The percentage of patients classified as MHO varies according to the population evaluated and the criteria used [5, 21, 25]. In this study, 45% of the patients were classified as MHO, which is lower than that reported in the study by Remor et al. [25] where the percentage of South American adolescents with MHO ranges from 49.4% to 55.9%. European and Asian regions have documented variable prevalences between 30.1% and 70%, probably explained by ethnic differences or local environmental factors [21–24]. No differences were found in BMI, age, sex and pubertal stage between MHO and MUHO subjects.
The MUHO patients had lower levels of c-HDL and higher levels of triglycerides than the MHO group, with statistically significant differences, which is expected considering that these two variables are included in Damanhoury’s criteria. However, the glucose levels were normal in both groups despite the presence of clinical signs of insulin resistance (84% for MUHO and 75% for MHO). This suggests that individuals with MUHO may require another type of test for the identification of dysglycemia, such as an oral glucose tolerance test or a different surrogate marker of IR [24, 26, 27].

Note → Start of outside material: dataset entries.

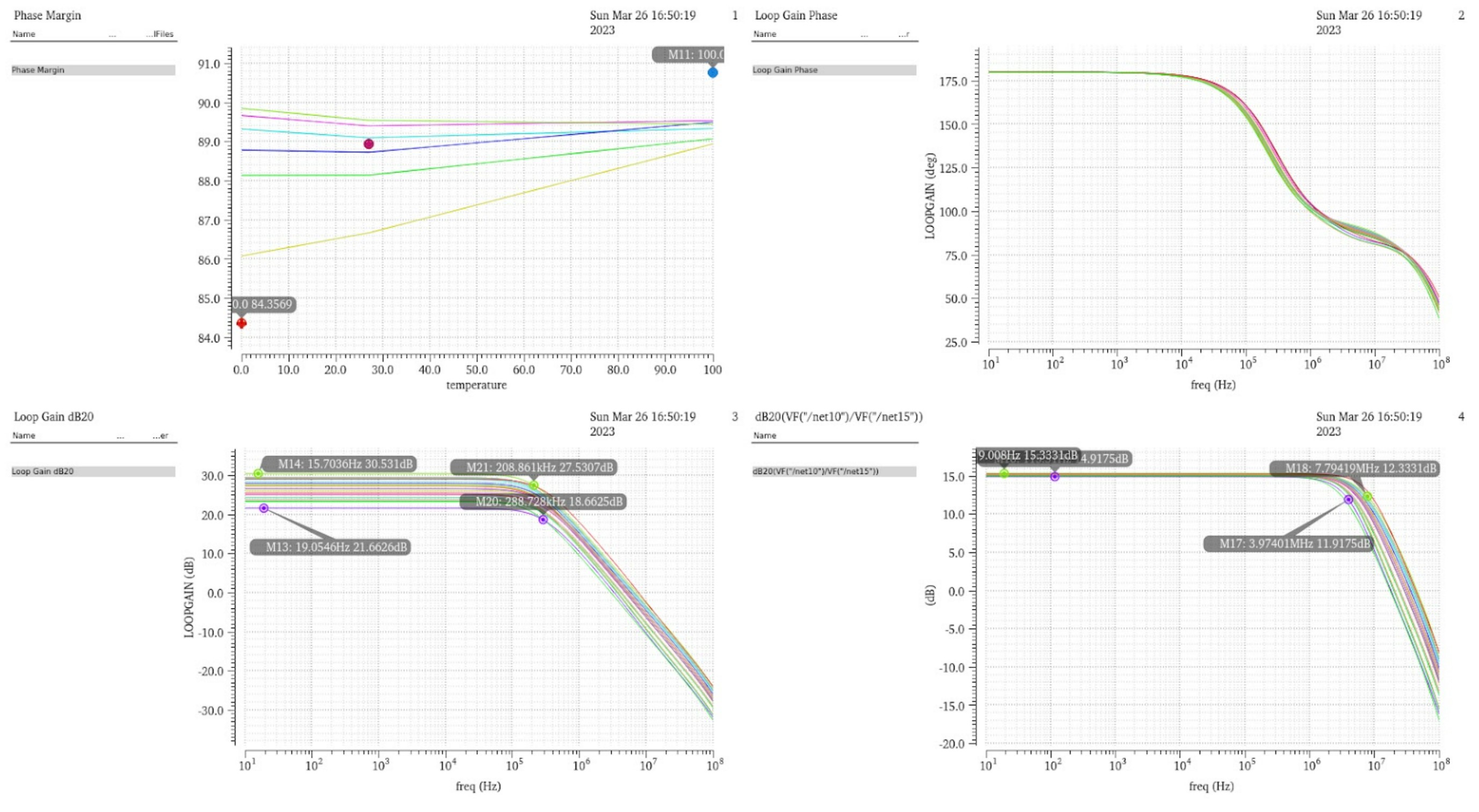The height and width of the screenshot is (812, 1479).
Task: Select the purple M20 marker circle
Action: (x=542, y=520)
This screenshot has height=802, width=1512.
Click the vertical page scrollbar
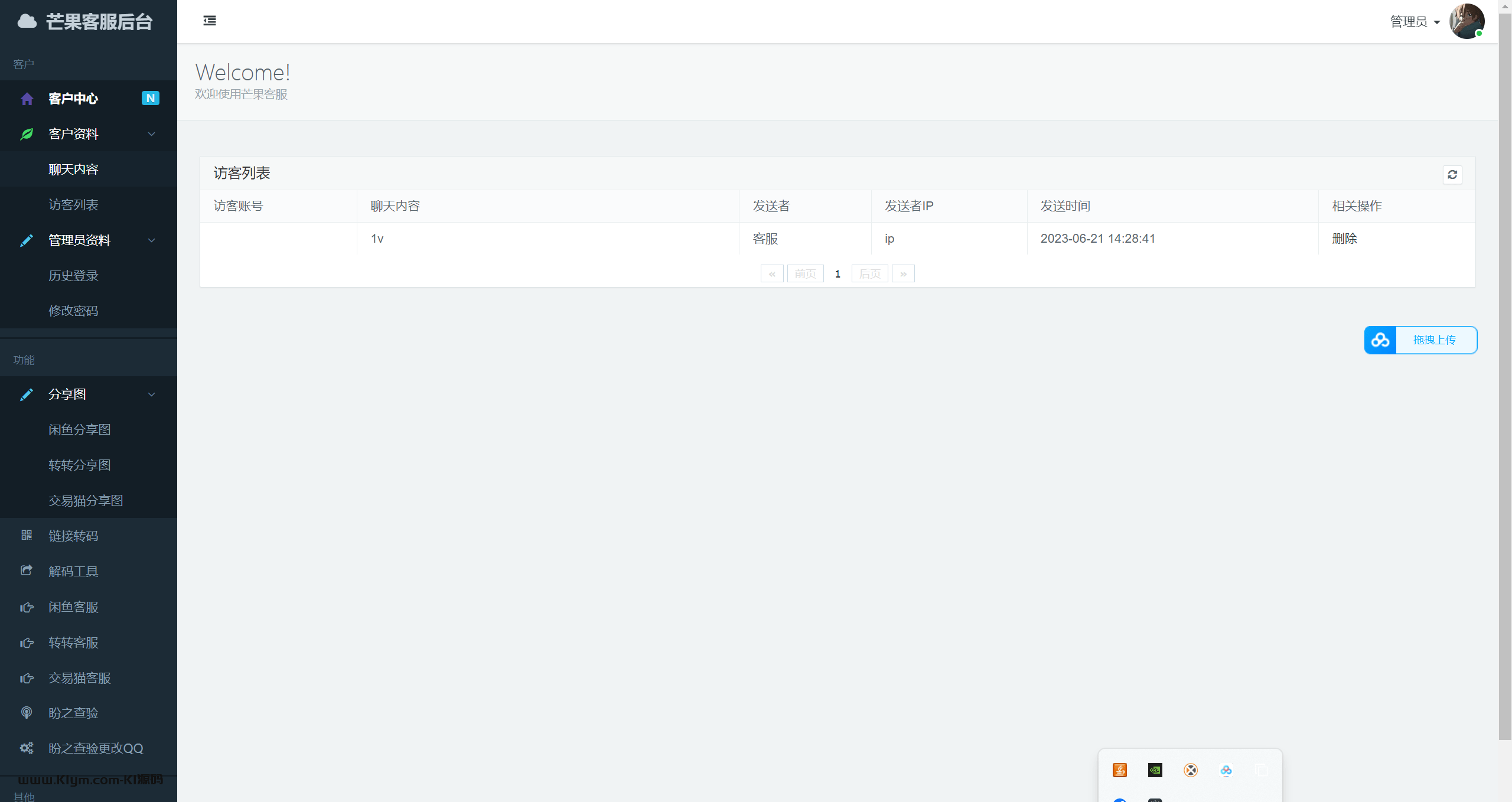point(1505,378)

Some researchers have included IR as a criteria for the classification of the MUHO population. It is difficult to establish a single method of estimation that can be generalized, although the most widely used method is the HOMA-IR [6, 22]. In our study, the HOMA IR was higher in the MUHO group than in the MHO group. However, this difference was not statistically significant, which may be explained by the small sample size.
This study highlights the performance of alternative and readily available insulin resistance indexes such as the TG/HDL or TyG index whose results showed statistically significant differences between both groups. These indexes have been studied in the pediatric population with adequate performance for the identification of children with high-risk metabolic phenotypes, taking into consideration that the cut-off levels vary according to the population studied, sex, ethnicity, Tanner stage and the formula used to calculate this index [8, 19, 28]. Locateli et al. evaluated children from Brazil and Colombia aged between 10 and 18 and reported a TyG index greater than 4.44 and a TG/HDL index > 2 indicative of insulin resistance [29, 30]. These indexes of insulin resistance correlated positively with UA levels, which may indicate that UA levels can be used as an indirect marker of insulin resistance.

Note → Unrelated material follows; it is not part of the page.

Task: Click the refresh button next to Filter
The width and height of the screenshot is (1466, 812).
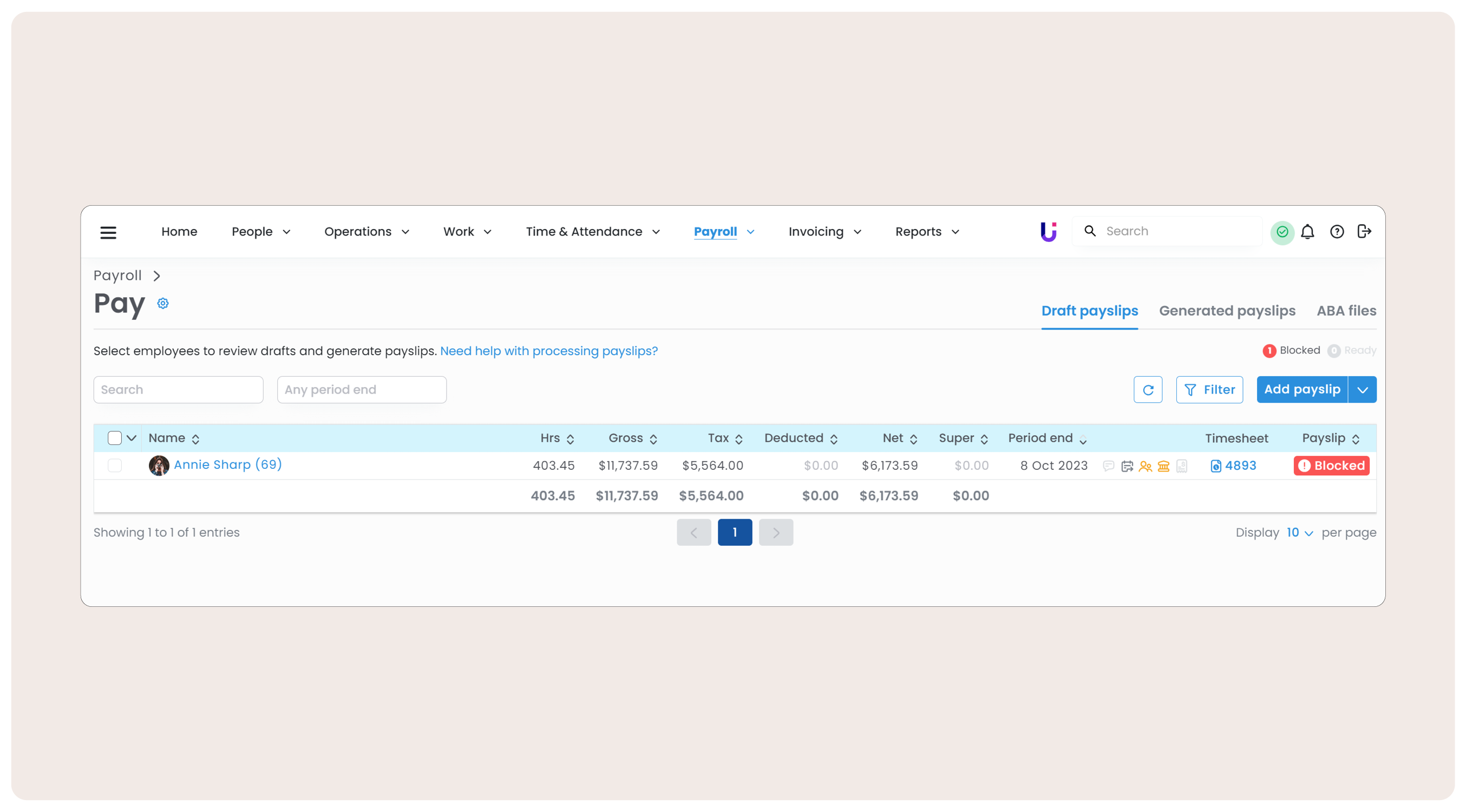Action: (x=1147, y=390)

The main limitations of this study are the sample size and the cross-sectional design, which do not allow us to evaluate associations or causalities, nor to unify the processing techniques for biochemical parameters. Further longitudinal and interventional studies are required in this regard.
Conclusions
We found that uric acid could be used as a metabolic risk marker to differentiate MHO and MUHO phenotypes in pediatric patients with obesity and overweight in a population with similar characteristics. Furthermore, it suggests that UA can be used as a marker of insulin resistance. Its use could predict the risk of cardiometabolic diseases in the adult population.